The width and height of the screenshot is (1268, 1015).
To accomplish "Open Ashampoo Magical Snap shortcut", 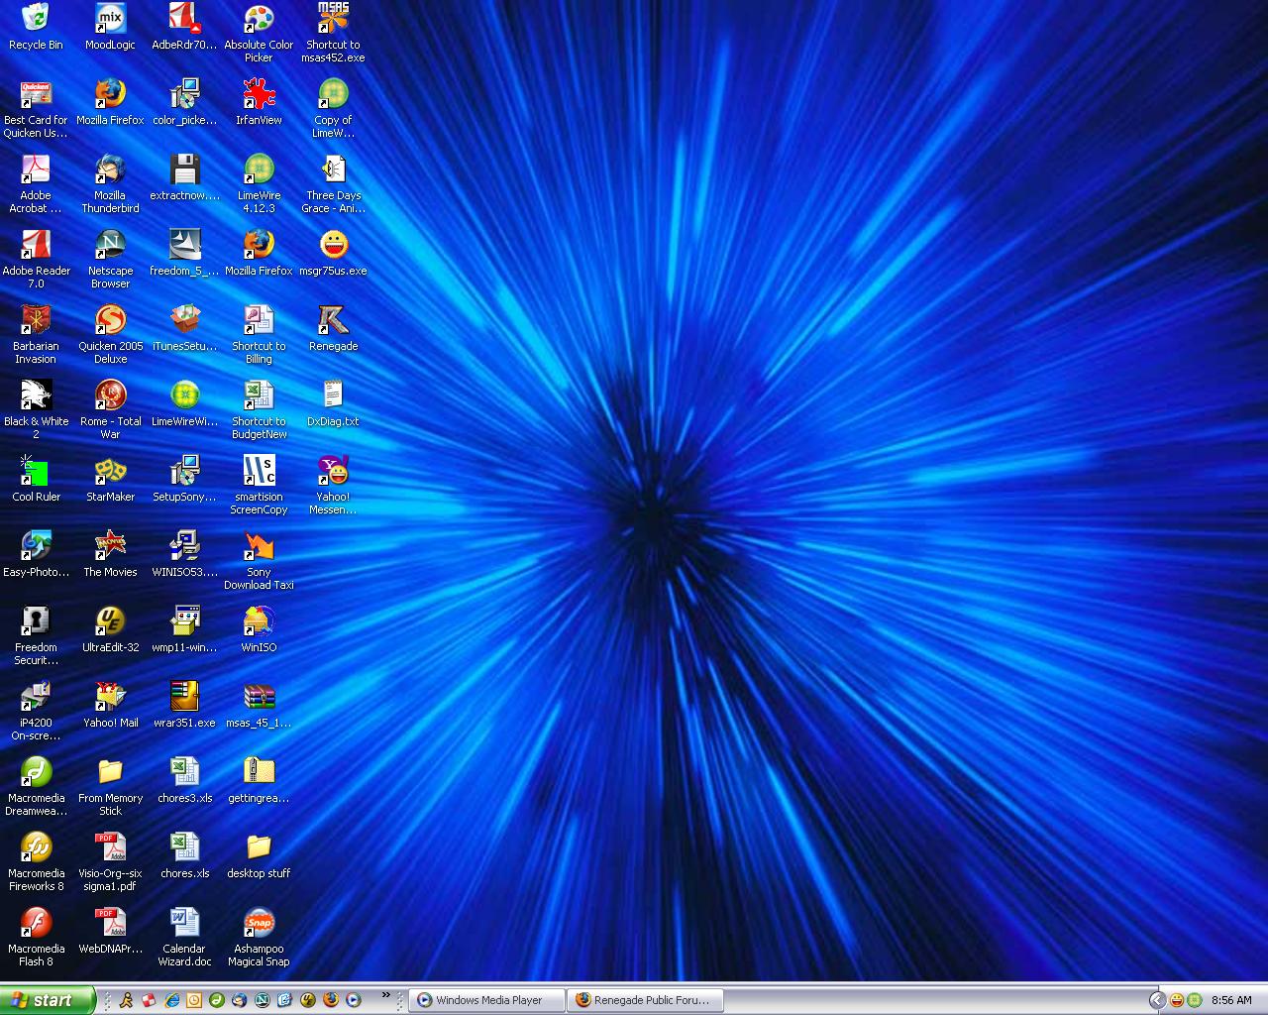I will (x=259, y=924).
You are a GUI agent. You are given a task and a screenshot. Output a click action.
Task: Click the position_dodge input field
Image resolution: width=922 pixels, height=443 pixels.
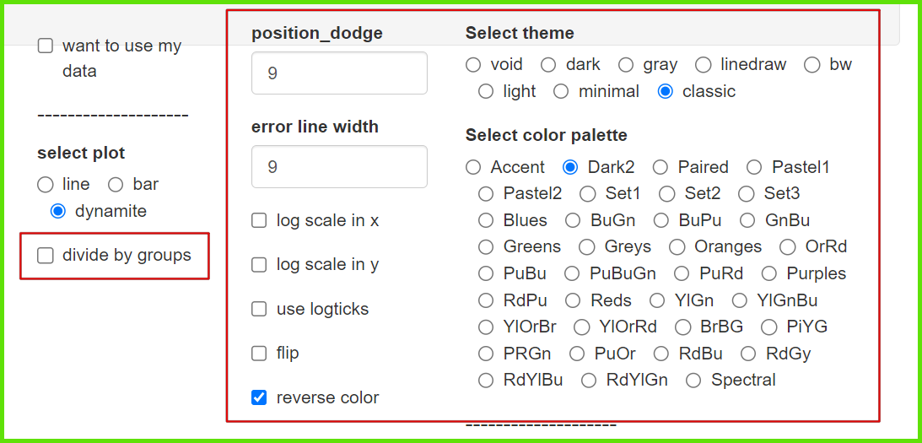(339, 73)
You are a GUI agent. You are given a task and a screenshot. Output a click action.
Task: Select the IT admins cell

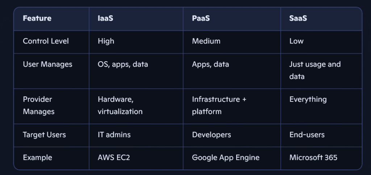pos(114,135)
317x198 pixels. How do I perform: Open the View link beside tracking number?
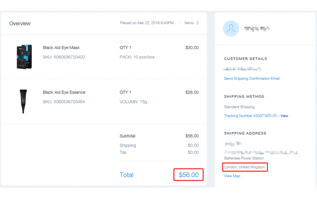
==============================
*Instructions for the task*
Could you repeat exactly the lines from the one containing "Task: Select the IT admins cell" through the last line of the records, both included, without the pictures?

*Answer space*
Task: Select the IT admins cell

pos(114,135)
317x198 pixels. How do I perform: Open the View link beside tracking number?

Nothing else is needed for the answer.